Anyway, I had great fun and I made a couple of new friends. Some of my old friends visited me at work as well, even though it was very hot. Unfortunately, we were not allowed to take pictures from the inside of the stalls, it would have been an interesting and rather unique view on Gion Matsuri! After 6 hours of standing only (there were seats but not enough for everybody) I was exhausted! Not so much from the heat – we had enough free drinks and cold patches to stick underneath your clothing – but because my feet hurt so much…

Fun incident: All of us volunteers had to wear yukata. It took me about 45 minutes to get dressed; first the spanx and the towels (long story), then the yukata itself, and then I needed 20 minutes just to put on the obi! By the time I was done, I was soaked in sweat – definitely a good start for the day! After all that work, I was mightily proud of myself, but obviously it was not good enough still. At some point, one of our yukata-wearing customers looked at me disapprovingly and said: Turn around! She then proceeded to pull hard on the back of my yukata – the part that reaches down below the obi, and after a few minutes, she was satisfied: the pulling had produced a better neckline in front – and in fact, other women passing by later did comment on this! Only in Japan…

Heat Wave

Have I complained about the heat already this year? It’s hot. Very hot, and as you can see, it will stay like this for at least another week: current temperature in KyotoWell, this is quite usual around the time of Gion Matsuri. In fact, during the Gion Ato Matsuri, where the highlight will be next Tuesday, there always seems to be a peak in the heat wave. Speaking of Gion Matsuri: I went last night to the yoiyama, where the inner city changes into a party zone. This year, I wanted to see the kagura – a sort of sacred dance/theatre – performed in Yasaka Shrine. I was not disappointed, even though I came a bit late and had to watch from way far back. Kagura is a bit like Noh when it comes to the masks and costumes, but much more dynamic. I think half of the plays I watched consisted of people mock-fighting each other with swords, and dancing around each other for the main part of the play. And that at more than 30 degrees – the actors must have been exhausted at the end!

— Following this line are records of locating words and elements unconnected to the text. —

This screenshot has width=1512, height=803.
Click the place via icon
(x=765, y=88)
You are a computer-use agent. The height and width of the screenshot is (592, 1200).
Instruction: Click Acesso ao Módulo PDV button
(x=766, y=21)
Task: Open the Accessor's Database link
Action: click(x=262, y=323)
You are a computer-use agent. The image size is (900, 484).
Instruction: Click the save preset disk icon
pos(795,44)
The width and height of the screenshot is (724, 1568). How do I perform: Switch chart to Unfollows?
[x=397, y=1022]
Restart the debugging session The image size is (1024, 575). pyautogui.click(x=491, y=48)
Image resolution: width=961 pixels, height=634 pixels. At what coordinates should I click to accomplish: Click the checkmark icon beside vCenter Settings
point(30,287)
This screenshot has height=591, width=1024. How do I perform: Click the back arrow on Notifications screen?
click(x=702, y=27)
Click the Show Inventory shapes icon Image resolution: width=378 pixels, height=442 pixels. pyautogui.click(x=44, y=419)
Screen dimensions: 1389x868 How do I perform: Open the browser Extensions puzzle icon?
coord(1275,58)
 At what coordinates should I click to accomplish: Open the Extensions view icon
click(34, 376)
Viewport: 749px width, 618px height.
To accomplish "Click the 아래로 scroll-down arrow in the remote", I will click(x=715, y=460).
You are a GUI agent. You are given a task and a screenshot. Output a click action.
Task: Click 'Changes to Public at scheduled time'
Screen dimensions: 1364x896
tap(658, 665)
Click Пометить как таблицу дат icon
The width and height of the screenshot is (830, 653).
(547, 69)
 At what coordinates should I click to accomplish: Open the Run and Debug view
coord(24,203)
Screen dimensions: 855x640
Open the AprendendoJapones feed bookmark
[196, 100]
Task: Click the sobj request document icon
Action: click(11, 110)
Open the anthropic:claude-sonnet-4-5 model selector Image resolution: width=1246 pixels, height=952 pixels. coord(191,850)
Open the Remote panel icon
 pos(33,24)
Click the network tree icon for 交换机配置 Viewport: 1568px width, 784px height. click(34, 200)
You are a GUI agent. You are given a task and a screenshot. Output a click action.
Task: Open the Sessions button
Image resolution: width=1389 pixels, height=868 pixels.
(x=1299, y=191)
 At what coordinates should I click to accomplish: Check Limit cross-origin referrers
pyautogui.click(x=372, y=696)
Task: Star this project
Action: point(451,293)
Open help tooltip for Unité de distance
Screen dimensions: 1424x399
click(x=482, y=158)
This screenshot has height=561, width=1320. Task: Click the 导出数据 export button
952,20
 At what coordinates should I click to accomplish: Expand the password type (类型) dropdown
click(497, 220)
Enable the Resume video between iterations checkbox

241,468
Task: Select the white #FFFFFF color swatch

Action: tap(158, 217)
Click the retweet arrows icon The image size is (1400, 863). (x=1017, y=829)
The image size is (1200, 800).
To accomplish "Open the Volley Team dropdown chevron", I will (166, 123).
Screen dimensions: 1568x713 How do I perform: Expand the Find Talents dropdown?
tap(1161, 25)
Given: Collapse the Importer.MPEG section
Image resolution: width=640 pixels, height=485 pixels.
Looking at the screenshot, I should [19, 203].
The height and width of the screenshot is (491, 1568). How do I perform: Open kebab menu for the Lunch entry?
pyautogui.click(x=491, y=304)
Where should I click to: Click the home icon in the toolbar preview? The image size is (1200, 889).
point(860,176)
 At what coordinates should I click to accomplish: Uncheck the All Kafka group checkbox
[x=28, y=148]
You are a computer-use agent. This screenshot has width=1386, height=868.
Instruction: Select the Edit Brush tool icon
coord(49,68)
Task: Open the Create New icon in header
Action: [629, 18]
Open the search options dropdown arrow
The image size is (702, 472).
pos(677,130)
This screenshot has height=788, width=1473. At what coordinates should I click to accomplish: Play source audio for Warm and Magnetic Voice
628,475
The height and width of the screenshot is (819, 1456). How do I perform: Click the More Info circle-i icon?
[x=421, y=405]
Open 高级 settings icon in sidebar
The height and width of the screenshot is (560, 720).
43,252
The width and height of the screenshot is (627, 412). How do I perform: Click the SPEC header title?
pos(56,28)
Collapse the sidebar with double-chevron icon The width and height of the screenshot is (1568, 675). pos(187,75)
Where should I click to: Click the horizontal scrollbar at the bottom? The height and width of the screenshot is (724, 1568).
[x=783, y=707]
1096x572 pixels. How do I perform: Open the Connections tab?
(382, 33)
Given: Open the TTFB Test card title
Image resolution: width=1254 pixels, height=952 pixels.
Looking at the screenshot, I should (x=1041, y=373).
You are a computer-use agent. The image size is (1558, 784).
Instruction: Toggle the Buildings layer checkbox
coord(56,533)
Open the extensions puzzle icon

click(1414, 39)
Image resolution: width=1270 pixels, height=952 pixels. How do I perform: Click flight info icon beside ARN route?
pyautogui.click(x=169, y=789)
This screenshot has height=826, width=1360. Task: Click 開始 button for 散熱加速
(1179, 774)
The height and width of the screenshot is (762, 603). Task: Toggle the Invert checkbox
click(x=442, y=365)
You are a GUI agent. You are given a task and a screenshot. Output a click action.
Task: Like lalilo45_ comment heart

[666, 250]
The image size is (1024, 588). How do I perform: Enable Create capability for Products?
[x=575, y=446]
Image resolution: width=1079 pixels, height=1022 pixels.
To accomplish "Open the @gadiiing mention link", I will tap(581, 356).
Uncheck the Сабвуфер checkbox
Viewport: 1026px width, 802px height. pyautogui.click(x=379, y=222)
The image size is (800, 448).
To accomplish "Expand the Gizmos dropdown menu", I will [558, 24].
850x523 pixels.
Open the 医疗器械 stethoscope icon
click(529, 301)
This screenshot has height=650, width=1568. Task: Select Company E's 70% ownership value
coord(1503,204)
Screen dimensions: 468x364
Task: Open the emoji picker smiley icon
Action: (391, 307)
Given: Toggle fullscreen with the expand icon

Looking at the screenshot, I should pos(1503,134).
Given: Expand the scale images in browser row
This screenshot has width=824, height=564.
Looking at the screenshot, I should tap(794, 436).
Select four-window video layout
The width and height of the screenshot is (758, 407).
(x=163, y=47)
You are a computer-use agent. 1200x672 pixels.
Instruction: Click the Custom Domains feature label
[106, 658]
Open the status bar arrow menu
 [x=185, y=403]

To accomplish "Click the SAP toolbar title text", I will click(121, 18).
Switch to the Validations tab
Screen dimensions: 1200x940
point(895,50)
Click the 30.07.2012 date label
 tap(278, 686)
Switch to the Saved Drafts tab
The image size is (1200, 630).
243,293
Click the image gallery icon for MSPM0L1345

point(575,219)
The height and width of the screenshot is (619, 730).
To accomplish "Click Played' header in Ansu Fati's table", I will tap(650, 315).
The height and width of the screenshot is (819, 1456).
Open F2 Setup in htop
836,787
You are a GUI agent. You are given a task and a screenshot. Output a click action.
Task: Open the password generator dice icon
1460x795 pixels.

I certainly was, so when the performance ended at about 9:30, I decided not to go further to the inner city. Crowds are not something I enjoy, and there were enough food stalls at Yasaka Shrine already to eat my fill. The only thing missing were the baby kasutera that I love so much, but there will be another opportunity to get those, I’m sure.


It is almost time for the highlight of this year’s Gion Matsuri – the main saki parade will be on July 17. Yesterday, today, and tomorrow night are the yoiyama, the nights preceding the festival which means essentially a huge party in the inner city of Kyoto. Not only are people celebrating summer, they also visit the floats that will be shown in the parade on Tuesday to buy souvenirs.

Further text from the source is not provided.